Given records Start Marker
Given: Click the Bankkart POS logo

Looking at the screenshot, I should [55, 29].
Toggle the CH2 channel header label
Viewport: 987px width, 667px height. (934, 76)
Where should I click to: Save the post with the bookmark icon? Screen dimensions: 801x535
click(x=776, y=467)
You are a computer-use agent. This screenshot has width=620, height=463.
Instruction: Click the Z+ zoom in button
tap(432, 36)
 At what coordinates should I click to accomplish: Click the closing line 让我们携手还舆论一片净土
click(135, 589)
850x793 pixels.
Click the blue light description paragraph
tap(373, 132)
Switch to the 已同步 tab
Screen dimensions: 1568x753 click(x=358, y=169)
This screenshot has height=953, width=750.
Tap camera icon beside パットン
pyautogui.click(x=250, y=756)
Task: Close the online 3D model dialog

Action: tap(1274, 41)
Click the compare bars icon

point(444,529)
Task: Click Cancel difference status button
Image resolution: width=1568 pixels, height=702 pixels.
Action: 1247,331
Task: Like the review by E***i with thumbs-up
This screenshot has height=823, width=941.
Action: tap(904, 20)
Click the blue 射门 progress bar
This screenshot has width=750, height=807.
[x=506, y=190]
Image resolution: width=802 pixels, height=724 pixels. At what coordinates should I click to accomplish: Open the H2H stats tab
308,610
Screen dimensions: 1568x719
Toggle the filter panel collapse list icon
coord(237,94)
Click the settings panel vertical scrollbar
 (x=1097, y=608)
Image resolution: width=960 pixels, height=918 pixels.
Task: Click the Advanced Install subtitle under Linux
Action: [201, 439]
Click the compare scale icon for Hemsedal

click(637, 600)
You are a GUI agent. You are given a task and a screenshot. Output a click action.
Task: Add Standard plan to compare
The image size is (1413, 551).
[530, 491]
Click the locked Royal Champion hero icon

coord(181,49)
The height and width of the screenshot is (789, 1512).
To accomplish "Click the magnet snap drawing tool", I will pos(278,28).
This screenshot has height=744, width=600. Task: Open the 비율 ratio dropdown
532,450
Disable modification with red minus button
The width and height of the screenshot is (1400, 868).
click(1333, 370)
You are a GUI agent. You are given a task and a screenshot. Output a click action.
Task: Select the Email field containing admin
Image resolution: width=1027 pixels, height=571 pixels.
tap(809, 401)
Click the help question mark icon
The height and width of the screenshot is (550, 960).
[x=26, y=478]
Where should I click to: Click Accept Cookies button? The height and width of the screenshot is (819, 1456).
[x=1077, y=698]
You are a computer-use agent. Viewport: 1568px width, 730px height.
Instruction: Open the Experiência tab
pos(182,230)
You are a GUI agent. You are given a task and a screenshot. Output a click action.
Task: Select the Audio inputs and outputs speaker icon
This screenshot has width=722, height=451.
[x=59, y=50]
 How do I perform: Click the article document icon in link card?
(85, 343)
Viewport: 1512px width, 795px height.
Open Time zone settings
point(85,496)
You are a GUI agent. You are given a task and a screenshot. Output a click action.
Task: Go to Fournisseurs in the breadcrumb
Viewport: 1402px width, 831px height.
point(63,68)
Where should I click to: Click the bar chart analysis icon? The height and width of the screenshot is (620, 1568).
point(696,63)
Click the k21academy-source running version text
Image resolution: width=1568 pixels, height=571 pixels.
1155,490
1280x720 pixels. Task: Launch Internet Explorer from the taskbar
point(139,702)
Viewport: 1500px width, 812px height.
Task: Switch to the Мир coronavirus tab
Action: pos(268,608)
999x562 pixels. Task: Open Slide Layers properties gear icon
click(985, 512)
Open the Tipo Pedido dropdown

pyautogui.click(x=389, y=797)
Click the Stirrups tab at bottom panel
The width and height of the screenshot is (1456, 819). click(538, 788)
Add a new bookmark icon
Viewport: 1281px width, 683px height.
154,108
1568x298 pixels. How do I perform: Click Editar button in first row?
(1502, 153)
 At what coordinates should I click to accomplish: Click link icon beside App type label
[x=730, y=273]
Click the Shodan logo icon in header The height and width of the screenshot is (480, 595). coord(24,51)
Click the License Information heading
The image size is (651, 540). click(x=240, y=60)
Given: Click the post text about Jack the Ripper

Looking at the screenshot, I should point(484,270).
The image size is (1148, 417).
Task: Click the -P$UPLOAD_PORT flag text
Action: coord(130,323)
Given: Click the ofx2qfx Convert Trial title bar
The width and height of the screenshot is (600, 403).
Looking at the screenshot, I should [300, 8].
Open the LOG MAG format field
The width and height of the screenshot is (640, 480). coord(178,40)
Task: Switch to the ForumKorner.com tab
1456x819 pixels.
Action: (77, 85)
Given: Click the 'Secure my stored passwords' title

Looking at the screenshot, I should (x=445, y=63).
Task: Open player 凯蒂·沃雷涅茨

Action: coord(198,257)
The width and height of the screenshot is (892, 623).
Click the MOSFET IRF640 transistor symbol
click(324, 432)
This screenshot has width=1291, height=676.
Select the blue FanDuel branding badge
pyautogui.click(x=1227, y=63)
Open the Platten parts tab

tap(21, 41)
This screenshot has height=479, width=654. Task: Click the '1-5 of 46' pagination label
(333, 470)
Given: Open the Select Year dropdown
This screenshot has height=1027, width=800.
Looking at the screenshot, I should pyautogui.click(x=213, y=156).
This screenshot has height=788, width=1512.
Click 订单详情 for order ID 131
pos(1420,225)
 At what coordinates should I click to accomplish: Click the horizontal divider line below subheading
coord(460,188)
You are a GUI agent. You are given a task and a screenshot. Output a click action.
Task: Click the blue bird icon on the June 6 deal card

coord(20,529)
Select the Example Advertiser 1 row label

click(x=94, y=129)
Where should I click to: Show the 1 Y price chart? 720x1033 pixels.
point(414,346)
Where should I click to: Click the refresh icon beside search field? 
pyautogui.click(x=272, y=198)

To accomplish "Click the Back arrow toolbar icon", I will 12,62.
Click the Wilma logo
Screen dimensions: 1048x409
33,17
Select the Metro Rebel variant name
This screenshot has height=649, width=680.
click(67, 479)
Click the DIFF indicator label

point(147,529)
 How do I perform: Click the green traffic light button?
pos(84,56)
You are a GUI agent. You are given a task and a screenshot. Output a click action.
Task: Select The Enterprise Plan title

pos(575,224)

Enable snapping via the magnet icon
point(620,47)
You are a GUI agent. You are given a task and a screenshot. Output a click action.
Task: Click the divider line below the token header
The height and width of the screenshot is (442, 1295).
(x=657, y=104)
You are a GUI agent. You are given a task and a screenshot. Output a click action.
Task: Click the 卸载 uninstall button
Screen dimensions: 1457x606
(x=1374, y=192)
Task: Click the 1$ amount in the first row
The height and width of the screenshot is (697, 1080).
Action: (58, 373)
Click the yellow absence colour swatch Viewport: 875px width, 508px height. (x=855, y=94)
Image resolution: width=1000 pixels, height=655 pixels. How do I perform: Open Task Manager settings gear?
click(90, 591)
Given records End Marker
## [Aim of the exercise]
Please give the records again exactly as they are.

## [Expected output]
Given: Click the Bankkart POS logo

Looking at the screenshot, I should [55, 29].
Toggle the CH2 channel header label
Viewport: 987px width, 667px height. (934, 76)
Where should I click to: Save the post with the bookmark icon? Screen dimensions: 801x535
click(x=776, y=467)
You are a computer-use agent. This screenshot has width=620, height=463.
Instruction: Click the Z+ zoom in button
tap(432, 36)
 At what coordinates should I click to accomplish: Click the closing line 让我们携手还舆论一片净土
click(135, 589)
850x793 pixels.
Click the blue light description paragraph
tap(373, 132)
Switch to the 已同步 tab
Screen dimensions: 1568x753 click(x=358, y=169)
This screenshot has height=953, width=750.
Tap camera icon beside パットン
pyautogui.click(x=250, y=756)
Task: Close the online 3D model dialog

Action: tap(1274, 41)
Click the compare bars icon

point(444,529)
Task: Click Cancel difference status button
Image resolution: width=1568 pixels, height=702 pixels.
Action: 1247,331
Task: Like the review by E***i with thumbs-up
This screenshot has height=823, width=941.
Action: tap(904, 20)
Click the blue 射门 progress bar
This screenshot has width=750, height=807.
[x=506, y=190]
Image resolution: width=802 pixels, height=724 pixels. At what coordinates should I click to accomplish: Open the H2H stats tab
308,610
Screen dimensions: 1568x719
Toggle the filter panel collapse list icon
coord(237,94)
Click the settings panel vertical scrollbar
 (x=1097, y=608)
Image resolution: width=960 pixels, height=918 pixels.
Task: Click the Advanced Install subtitle under Linux
Action: [201, 439]
Click the compare scale icon for Hemsedal

click(637, 600)
You are a GUI agent. You are given a task and a screenshot. Output a click action.
Task: Add Standard plan to compare
The image size is (1413, 551).
[530, 491]
Click the locked Royal Champion hero icon

coord(181,49)
The height and width of the screenshot is (789, 1512).
To accomplish "Click the magnet snap drawing tool", I will pos(278,28).
This screenshot has height=744, width=600. Task: Open the 비율 ratio dropdown
532,450
Disable modification with red minus button
The width and height of the screenshot is (1400, 868).
click(1333, 370)
You are a GUI agent. You are given a task and a screenshot. Output a click action.
Task: Select the Email field containing admin
Image resolution: width=1027 pixels, height=571 pixels.
tap(809, 401)
Click the help question mark icon
The height and width of the screenshot is (550, 960).
[x=26, y=478]
Where should I click to: Click Accept Cookies button? The height and width of the screenshot is (819, 1456).
[x=1077, y=698]
You are a computer-use agent. Viewport: 1568px width, 730px height.
Instruction: Open the Experiência tab
pos(182,230)
You are a GUI agent. You are given a task and a screenshot. Output a click action.
Task: Select the Audio inputs and outputs speaker icon
This screenshot has width=722, height=451.
[x=59, y=50]
 How do I perform: Click the article document icon in link card?
(85, 343)
Viewport: 1512px width, 795px height.
Open Time zone settings
point(85,496)
You are a GUI agent. You are given a task and a screenshot. Output a click action.
Task: Go to Fournisseurs in the breadcrumb
Viewport: 1402px width, 831px height.
point(63,68)
Where should I click to: Click the bar chart analysis icon? The height and width of the screenshot is (620, 1568).
point(696,63)
Click the k21academy-source running version text
Image resolution: width=1568 pixels, height=571 pixels.
1155,490
1280x720 pixels. Task: Launch Internet Explorer from the taskbar
point(139,702)
Viewport: 1500px width, 812px height.
Task: Switch to the Мир coronavirus tab
Action: pos(268,608)
999x562 pixels. Task: Open Slide Layers properties gear icon
click(985, 512)
Open the Tipo Pedido dropdown

pyautogui.click(x=389, y=797)
Click the Stirrups tab at bottom panel
The width and height of the screenshot is (1456, 819). click(538, 788)
Add a new bookmark icon
Viewport: 1281px width, 683px height.
154,108
1568x298 pixels. How do I perform: Click Editar button in first row?
(1502, 153)
 At what coordinates should I click to accomplish: Click link icon beside App type label
[x=730, y=273]
Click the Shodan logo icon in header The height and width of the screenshot is (480, 595). coord(24,51)
Click the License Information heading
The image size is (651, 540). click(x=240, y=60)
Given: Click the post text about Jack the Ripper

Looking at the screenshot, I should point(484,270).
The image size is (1148, 417).
Task: Click the -P$UPLOAD_PORT flag text
Action: coord(130,323)
Given: Click the ofx2qfx Convert Trial title bar
The width and height of the screenshot is (600, 403).
Looking at the screenshot, I should [300, 8].
Open the LOG MAG format field
The width and height of the screenshot is (640, 480). coord(178,40)
Task: Switch to the ForumKorner.com tab
1456x819 pixels.
Action: (77, 85)
Given: Click the 'Secure my stored passwords' title

Looking at the screenshot, I should (x=445, y=63).
Task: Open player 凯蒂·沃雷涅茨

Action: coord(198,257)
The width and height of the screenshot is (892, 623).
Click the MOSFET IRF640 transistor symbol
click(324, 432)
This screenshot has width=1291, height=676.
Select the blue FanDuel branding badge
pyautogui.click(x=1227, y=63)
Open the Platten parts tab

tap(21, 41)
This screenshot has height=479, width=654. Task: Click the '1-5 of 46' pagination label
(333, 470)
Given: Open the Select Year dropdown
This screenshot has height=1027, width=800.
Looking at the screenshot, I should pyautogui.click(x=213, y=156).
This screenshot has height=788, width=1512.
Click 订单详情 for order ID 131
pos(1420,225)
 At what coordinates should I click to accomplish: Click the horizontal divider line below subheading
coord(460,188)
You are a GUI agent. You are given a task and a screenshot. Output a click action.
Task: Click the blue bird icon on the June 6 deal card

coord(20,529)
Select the Example Advertiser 1 row label

click(x=94, y=129)
Where should I click to: Show the 1 Y price chart? 720x1033 pixels.
point(414,346)
Where should I click to: Click the refresh icon beside search field? 
pyautogui.click(x=272, y=198)

To accomplish "Click the Back arrow toolbar icon", I will 12,62.
Click the Wilma logo
Screen dimensions: 1048x409
33,17
Select the Metro Rebel variant name
This screenshot has height=649, width=680.
click(67, 479)
Click the DIFF indicator label

point(147,529)
 How do I perform: Click the green traffic light button?
pos(84,56)
You are a GUI agent. You are given a task and a screenshot. Output a click action.
Task: Select The Enterprise Plan title

pos(575,224)

Enable snapping via the magnet icon
point(620,47)
You are a GUI agent. You are given a task and a screenshot. Output a click action.
Task: Click the divider line below the token header
The height and width of the screenshot is (442, 1295).
(x=657, y=104)
You are a GUI agent. You are given a task and a screenshot. Output a click action.
Task: Click the 卸载 uninstall button
Screen dimensions: 1457x606
(x=1374, y=192)
Task: Click the 1$ amount in the first row
The height and width of the screenshot is (697, 1080).
Action: (58, 373)
Click the yellow absence colour swatch Viewport: 875px width, 508px height. (x=855, y=94)
Image resolution: width=1000 pixels, height=655 pixels. How do I perform: Open Task Manager settings gear?
click(90, 591)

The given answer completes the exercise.